Een typische Arafat-opmerking die er op de Westelijke Jordaanoever en
in de Gazastrook inging als verse, smeuïge hoemoes en waarmee hij joods
Israël natuurlijk op de kast joeg.
Hoewel de film in kleine kring – in hotels en sommige bioscopen – voor
beperkte, geselecteerde groepen, al is vertoond, is er over de
beslissing de film niet in roulatie te brengen weinig discussie.
Een toelichting willen de filmdistributiemaatschappijen niet geven. “Te
gevoelig” en “thans ongepast” zijn steekwoorden in nietszeggende
verklaringen.
Er is goed geluisterd naar de Ashkenazische opperrabbijn Yona Metzger
en diens Sefardische collega opperrabbijn Shlomo Amar, die al in
januari opriepen tot een boycot van The Passion.

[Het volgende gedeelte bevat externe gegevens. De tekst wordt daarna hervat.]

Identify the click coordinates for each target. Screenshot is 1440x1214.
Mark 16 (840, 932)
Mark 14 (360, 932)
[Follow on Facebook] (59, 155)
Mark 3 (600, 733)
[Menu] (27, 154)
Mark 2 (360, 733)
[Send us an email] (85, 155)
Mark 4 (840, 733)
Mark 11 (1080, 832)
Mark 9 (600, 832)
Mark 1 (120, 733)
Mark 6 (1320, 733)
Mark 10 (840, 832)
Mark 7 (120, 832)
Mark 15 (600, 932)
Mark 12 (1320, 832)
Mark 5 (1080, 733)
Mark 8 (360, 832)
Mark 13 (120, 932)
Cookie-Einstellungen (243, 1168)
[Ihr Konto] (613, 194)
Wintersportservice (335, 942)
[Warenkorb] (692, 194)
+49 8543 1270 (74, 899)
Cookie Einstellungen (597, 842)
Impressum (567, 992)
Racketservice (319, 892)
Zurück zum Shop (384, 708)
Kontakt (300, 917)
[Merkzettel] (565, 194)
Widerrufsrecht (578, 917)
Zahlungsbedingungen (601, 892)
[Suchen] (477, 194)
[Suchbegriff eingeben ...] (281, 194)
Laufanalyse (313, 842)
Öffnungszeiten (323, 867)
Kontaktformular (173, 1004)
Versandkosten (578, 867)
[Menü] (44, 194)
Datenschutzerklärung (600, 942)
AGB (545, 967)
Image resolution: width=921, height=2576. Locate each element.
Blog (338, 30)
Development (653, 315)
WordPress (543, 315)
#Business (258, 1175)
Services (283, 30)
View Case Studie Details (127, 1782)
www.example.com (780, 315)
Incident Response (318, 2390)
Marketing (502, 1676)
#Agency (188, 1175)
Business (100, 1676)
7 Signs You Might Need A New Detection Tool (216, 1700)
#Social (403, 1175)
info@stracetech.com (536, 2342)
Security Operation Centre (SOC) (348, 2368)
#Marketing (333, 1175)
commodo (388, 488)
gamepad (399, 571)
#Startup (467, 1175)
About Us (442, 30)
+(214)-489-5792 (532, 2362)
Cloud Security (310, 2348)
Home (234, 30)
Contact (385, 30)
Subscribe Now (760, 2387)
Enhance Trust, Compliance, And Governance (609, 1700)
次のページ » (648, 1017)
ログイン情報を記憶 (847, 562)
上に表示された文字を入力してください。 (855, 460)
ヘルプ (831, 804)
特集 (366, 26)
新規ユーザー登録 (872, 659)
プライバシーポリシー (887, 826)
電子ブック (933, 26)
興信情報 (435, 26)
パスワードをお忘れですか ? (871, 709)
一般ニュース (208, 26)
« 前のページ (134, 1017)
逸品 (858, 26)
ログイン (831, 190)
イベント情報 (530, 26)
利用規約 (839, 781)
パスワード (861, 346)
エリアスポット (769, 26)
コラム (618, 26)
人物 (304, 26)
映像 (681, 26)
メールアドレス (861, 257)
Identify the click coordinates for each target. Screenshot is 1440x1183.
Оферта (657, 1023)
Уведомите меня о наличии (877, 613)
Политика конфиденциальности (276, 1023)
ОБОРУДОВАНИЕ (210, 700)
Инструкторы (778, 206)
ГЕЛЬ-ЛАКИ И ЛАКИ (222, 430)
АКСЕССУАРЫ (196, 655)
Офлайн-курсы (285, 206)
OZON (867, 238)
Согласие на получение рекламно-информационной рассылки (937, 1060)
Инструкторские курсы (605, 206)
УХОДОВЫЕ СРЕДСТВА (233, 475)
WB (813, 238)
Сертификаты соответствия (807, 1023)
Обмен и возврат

Een oproep die werd
onderschreven door de religieuze partijen in de Knesset, een enkele
minister en tal van joodse organisaties. Volgens Metzger is de film
“een klassiek geval van christelijk antisemitisme en in moderne tijden
ook brandstof voor het moslim-antisemitisme”.
Dat de distributiemaatschappijen zelfcensuur hebben gepleegd, heeft
vermoedelijk ook een commerciële reden. In 1988 werd The Last
Temptation of Christ van Martin Scorese eerst verboden, hetgeen een
heftig debat tot gevolg had. Vervolgens werd de film wel vertoond en
flopte aan de kassa.
Merkwaardiger is het dat de cinematheken in Jeruzalem en Tel Aviv,
filmhuizen met een uitstekende reputatie, waar op dit moment
bijvoorbeeld de documentaires Checkpoint en Anna’s Children draaien, de
The Passion, nog niet hebben geprogrammeerd.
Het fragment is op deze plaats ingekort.